Hal ini semakin diperparah dengan kinerja KPU yang ( menurut saya ) kurang maksimal. Pemilu tahun ini merupakan kesempatan pertama saya untuk ikut serta, namun saya tidak melihat sosialisasi yang maksimal dari KPU pada golongan pemilih pemula seperti saya ini, padahal pemilih pemula merupakan jumlah yang paling banyak presentasinya daripada pemilih yang lain. Belum lagi adanya mekanisme – mekanisme baru yang akan diterapkan pada Pemilu kali ini, yang seharusnya disertai dengan sosialisasi yang lebih maksimal lagi. Walaupun tinggal beberapa hari lagi, tapi iklan sosialisasi di stasiun – stasiun televisi hanya sesekali saja terlihat. Bahkan hanya terkesan numpang lewat daripada iklan – iklan partai politik yang menjadi peserta Pemilu nanti. Melihat kenyataan seperti ini, sudah menjadi kewajiban kita untuk meringankan tugas KPU yang sedikit terbengkelai ini. Paling tidak pada keluarga, teman, maupun lingkungan sekitar kita.

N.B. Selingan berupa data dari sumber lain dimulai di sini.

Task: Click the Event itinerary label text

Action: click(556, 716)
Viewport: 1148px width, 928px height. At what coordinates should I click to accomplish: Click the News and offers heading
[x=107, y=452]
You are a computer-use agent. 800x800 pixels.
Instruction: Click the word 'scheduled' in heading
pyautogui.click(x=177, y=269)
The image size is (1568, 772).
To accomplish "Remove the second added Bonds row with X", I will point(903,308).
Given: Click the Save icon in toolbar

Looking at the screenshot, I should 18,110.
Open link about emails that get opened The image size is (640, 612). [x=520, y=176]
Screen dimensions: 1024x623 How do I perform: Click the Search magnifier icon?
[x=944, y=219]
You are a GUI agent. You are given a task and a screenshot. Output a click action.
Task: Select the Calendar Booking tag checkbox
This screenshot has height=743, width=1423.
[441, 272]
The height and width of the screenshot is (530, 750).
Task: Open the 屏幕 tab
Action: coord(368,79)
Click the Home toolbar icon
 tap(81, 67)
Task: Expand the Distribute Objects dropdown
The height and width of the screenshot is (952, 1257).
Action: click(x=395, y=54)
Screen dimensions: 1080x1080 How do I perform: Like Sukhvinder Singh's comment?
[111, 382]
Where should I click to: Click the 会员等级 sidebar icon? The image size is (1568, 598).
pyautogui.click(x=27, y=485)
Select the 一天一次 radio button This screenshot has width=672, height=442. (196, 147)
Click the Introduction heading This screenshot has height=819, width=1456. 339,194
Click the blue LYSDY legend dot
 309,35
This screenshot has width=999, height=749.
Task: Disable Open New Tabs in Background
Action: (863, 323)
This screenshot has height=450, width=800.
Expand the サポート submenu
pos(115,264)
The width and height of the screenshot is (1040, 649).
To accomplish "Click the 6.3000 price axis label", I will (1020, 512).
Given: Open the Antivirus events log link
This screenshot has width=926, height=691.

Ada lagi hal kecil yang sebenarnya bisa menjadi bahaya meningkatnya golput di masyarakat kita, namun terkesan terlupakan. Jumlah mahasiswa maupun pelajar yang menjadi pemilih pemula dalam Pemilu nanti jumlahnya sangat banyak. Banyak diantaranya yang merantau mencari ilmu ke daerah lain. Untuk yang mempunyai kampung halaman dengan jarak yang cukup jauh, tentu niat mereka untuk ikut serta menjadi sulit terwujud, kalaupun bisa mereka hanya bisa ikut memilih Calon Legislatif DPR RI dan Calon Presiden – Calon Wakil Presiden kelak. Tapi, dengan keadaan seperti sekarang ini saya kok tetap saja pesimis, distribusi surat suara yang masih bermasalah tentu akan menjadi penyebab sulitnya hal ini terlaksana. Di beberapa daerah, surat suara yang diperuntukkan untuk penduduk daerah setempat saja masih banyak yang rusak atau bahkan kurang, apalagi untuk para pendatang. Mengingat waktu yang sudah mepet, opsi yang dapat dilakukan pemerintah adalah mengeluarkan Perpu untuk menangani masalah ini. Isinya bisa saja memperbolehkan para perantau untuk mengikuti Pemilu di daerahnya tempatnya merantau, asalkan dengan berkas lengkap yang bisa dikirim dari daerah asalnya. Tapi hal ini harus diikuti dengan distribusi surat suara tambahan agar tidak terjadi kekurangan di daerah yang banyak terdapat pendatang.

Akhirnya apapun yang terjadi nanti, saya berharap, semoga survei – survei yang menunjukkan banyaknya jumlah golput hanyalah mimpi buruk semata. Toh pemerintahan yang dipilih oleh lebih banyak rakyatnya, akan merasa mengemban tanggung jawab yang lebih besar untuk menciptakan kesejahteraan rakyat sebagai tujuan bangsa kita. Apakah tujuan itu bisa terwujud? Kita sendiri yang menentukan. Ingat, satu suara sangat berarti dalam menentukan masa depan bangsa kita. SALAM BANGKIT INDONESIA!